A. — [Entre deux ou plusieurs choses, deux ou plusieurs phénomènes]
1. Rapport, liaison qui existe, est conçu comme existant entre deux choses, deux grandeurs, deux phénomènes. Synon. rapport. Il y a, on peut établir une étroite relation entre ces deux faits; des relations se déduisent (de principes). Les faits de l'homme commandent les relations de la pensée avec ses objets, le développement des groupes humains commande le développement de la terre et du ciel (NIZAN, Chiens garde, 1932, p. 48). Il est clair que musique et architecture sont des arts (...) dans lesquels la matière et la forme ont des relations beaucoup plus intimes entre elles que dans les autres (VALÉRY, Variété III, 1936, p. 83).

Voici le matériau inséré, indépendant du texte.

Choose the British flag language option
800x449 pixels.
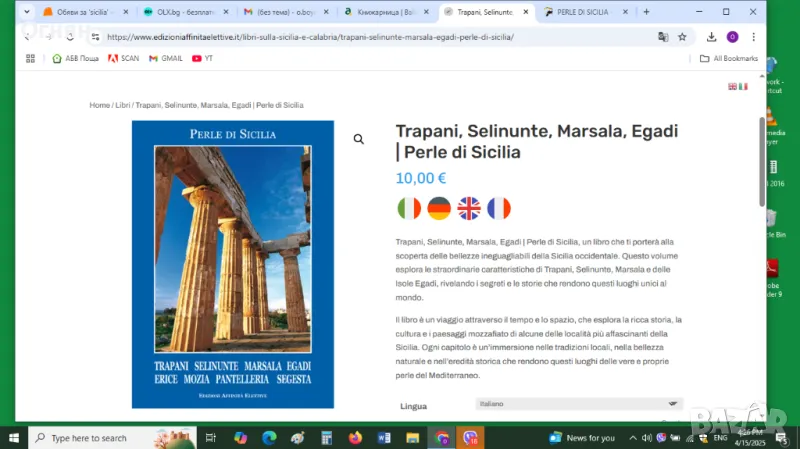[x=469, y=208]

— La relation de (qqc.) et de (qqc.); les relations du fini et de l'infini, de l'astronomie et de la statistique. Seule, la relation du langage et du silence nous permet d'entrevoir la nature profonde de l'art (PICON, Usage lecture, t. 1, 1960, p. 216):
• 1. Les relations de la fièvre et du calme à l'intérieur de l'activité créatrice qui m'avaient induit à hasarder à propos de Keats la maxime suivante : « Le calme suprême est fils de la fièvre »...
DU BOS, Journal, 1927, p. 180.
— Locutions
♦ Être en relation(s) avec. Être en rapport avec. Il faut qu'ils [les centres supérieurs] étendent dans tous les sens leurs ramifications, de manière à être en relations avec les différentes régions de l'organisme (DURKHEIM, Divis. trav., 1893, p. 203). Le développement de l'astronomie est en étroite relation avec les progrès des mathématiques (Hist. gén. sc., t. 3, vol. 1, 1961, p. 157). Mettre en relation avec. Mettre en rapport avec. Un procédé nouveau de représentation fut bientôt utilisé qui mit en relation l'écriture et l'expression phonique (ALARCOS-LLORACH ds Langage, 1968, p. 527).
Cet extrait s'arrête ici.